_TAREAS POR REALIZAR:_
1. En el texto sobre el yoga, ¿cuáles son las dos personalidades que el yoga mezcla a la perfección?
2. Por favor, prosigue el texto sobre el yoga a partir de su última oración.

_TEXTO DE ORIGEN:_
■ ■ ■ ■

El yoga es una mezcla perfecta de tus dos personalidades: la competitiva y la generosa. La que quiere con todas sus fuerzas tocar los pies con sus manos, y la que puede contentarse con solo llegar a tus rodillas. El yoga es algo que podrías considerar para cultivar también un “yo observador”, así como para aprender a ser un poco más selfish y cuidarte a ti mismo, para seguir siendo el self-less que siempre serás.
No es que te falte flexibilidad, fuerza, resistencia y equilibrio, pero regalarte una actividad que re-active otra vez tus voces de “no puedo”, “no soy flexible”, “no tengo tiempo”, “no me gusta”, podría ser un nuevo y hermoso viaje. Aprender gracias a la torsión, aprender justo porque no eres el mejor ni tampoco lo quieres ser. Aprender a ver el mundo de cabeza y saber que esa es una realidad también. Y, de paso, practicar sin objetivo la flexibilidad y la fuerza, la resistencia y el equilibrio, porque el tronco más duro se rompe, mientras que el bambú blando mantiene su fuerza justo porque flexibiliza sus opiniones de sí mismo y del mundo, felxibiliza las expectativas para su futuro y sus finanzas, y flexibiliza sus obligaciones con los demás.

■ ■ ■ ■

_DATOS DEL EJERCICIO:_
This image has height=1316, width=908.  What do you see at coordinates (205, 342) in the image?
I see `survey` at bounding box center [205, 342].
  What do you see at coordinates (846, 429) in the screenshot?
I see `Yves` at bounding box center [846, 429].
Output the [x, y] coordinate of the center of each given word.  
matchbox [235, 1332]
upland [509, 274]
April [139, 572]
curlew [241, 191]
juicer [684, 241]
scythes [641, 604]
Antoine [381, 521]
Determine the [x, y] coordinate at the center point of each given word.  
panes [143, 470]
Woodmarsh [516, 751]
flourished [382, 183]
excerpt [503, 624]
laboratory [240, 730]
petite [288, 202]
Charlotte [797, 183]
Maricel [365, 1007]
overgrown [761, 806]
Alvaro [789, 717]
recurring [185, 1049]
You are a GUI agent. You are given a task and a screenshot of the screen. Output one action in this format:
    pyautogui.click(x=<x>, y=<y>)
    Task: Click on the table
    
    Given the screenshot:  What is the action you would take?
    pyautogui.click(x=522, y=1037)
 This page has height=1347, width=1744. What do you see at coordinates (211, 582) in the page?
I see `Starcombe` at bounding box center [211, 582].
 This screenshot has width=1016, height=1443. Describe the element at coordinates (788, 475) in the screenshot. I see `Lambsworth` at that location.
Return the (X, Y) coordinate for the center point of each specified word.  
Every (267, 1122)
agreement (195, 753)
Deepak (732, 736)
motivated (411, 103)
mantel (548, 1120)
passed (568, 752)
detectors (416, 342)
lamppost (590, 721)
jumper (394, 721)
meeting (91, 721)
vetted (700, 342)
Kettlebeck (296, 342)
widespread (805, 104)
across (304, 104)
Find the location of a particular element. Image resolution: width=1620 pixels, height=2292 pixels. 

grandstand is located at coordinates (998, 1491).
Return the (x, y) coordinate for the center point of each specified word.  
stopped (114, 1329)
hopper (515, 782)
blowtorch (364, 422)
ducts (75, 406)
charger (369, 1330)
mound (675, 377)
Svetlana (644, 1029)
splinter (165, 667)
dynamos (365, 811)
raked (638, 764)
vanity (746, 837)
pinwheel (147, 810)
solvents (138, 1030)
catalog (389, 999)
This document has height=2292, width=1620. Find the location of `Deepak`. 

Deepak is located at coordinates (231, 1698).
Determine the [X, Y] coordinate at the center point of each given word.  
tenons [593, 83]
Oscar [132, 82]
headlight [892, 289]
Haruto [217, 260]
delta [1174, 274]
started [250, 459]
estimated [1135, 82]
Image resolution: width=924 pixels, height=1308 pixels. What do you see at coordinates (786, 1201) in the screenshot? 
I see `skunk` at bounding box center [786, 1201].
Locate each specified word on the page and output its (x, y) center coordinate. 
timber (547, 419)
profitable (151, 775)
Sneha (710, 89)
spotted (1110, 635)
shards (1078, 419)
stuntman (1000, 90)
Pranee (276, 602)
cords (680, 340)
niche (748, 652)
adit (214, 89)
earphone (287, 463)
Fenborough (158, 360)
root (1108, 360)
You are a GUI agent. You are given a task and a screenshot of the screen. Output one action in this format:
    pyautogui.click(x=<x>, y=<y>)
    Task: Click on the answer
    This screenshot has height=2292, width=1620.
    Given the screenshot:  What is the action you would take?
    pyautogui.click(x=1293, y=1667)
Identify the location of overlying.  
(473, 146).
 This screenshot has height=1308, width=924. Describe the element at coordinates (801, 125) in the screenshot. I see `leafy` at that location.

■ ■ ■ ■

_RESPUESTAS DEL EJERCICIO:_
1. La competitiva y la generosa.

2.
Y respira.
Ven. Vamos a hacer un perro boca abajo. Hagámoslo uno a lado del otro, casi sin vernos, para yo recordar que no tengo que compararme contigo (y con nadie más), y tú para saber que no cargas con los caminos que tu descendencia decida tomar. Para sentir el suelo que nos sostiene, como el amor de esta familia que será siempre el suelo que nos permita empujarnos hacia arriba, así como caer en tierra firme y amorosa cuando nos cansemos, perdamos el equilibrio o nos queramos tomar un tiempo antes de cambiar de postura.
Ven. Hagamos un triángulo invertido. Démosle a nuestras vértebras un poco de expansión mientras exprimimos eso que queremos soltar. Para uno que quiere alargar su vida lo más posible, me da la impresión de que seremos tan jóvenes como lo sea esta columna vertebral que nos sostiene. Para seguir envejeciendo con una postura erecta. La mirada hacia arriba y adelante. Con movilidad, fuerza y atención porque aún nos quedan por delante los mejores años de nuestra vida.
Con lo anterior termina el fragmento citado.